Ya empieza a ser habitual que cada cierto tiempo se lleven a cabo actuaciones policiales que llevan aparejada la detención y puesta a disposición judicial de algún empresario o encargado de una empresa por explotar a los trabajadores. Bueno, realmente casi siempre sucede en Mallorca y más bien poco en Ibiza, Formentera y Menorca, no porque en estas islas no sucedan casos así, sino seguramente porque no se investigan tanto como en la isla mayor.
Lo más lamentable es que en muy raras ocasiones los medios de comunicación informan de la empresa en cuestión donde se cometían las supuestas fechorías, ni el nombre del presunto explotador. Y esta omisión es una lástima, porque sería fantástico desenmascarar a empresarios que no merecen tal nombre y que están dispuestos a ganar pasta a costa de deslomar a sus dependientes, con jornadas extenuantes y salarios de miseria.
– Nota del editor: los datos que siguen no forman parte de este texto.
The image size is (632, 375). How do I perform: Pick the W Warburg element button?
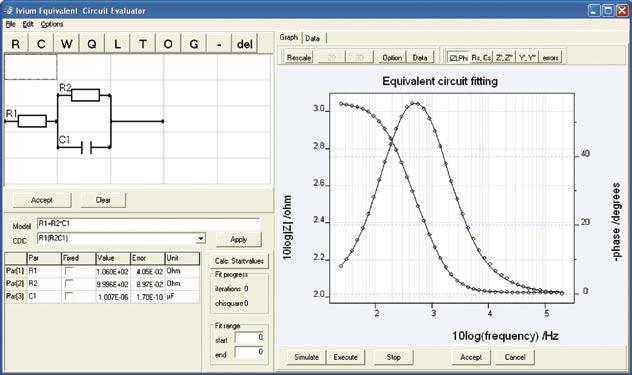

Y a menudo a gente que por sus circunstancias personales o familiares no será fácil que les denuncien.
Si hace algunos días conocimos el nombre y apellidos de un acusado de captar a terroristas yihadistas, incluso donde está su domicilio exacto, no alcanzo a comprender por qué razón no podemos saber la empresa en la que trabajaban los detenidos, ni sus nombres. Igual estarán encantados por la publicidad gratuita.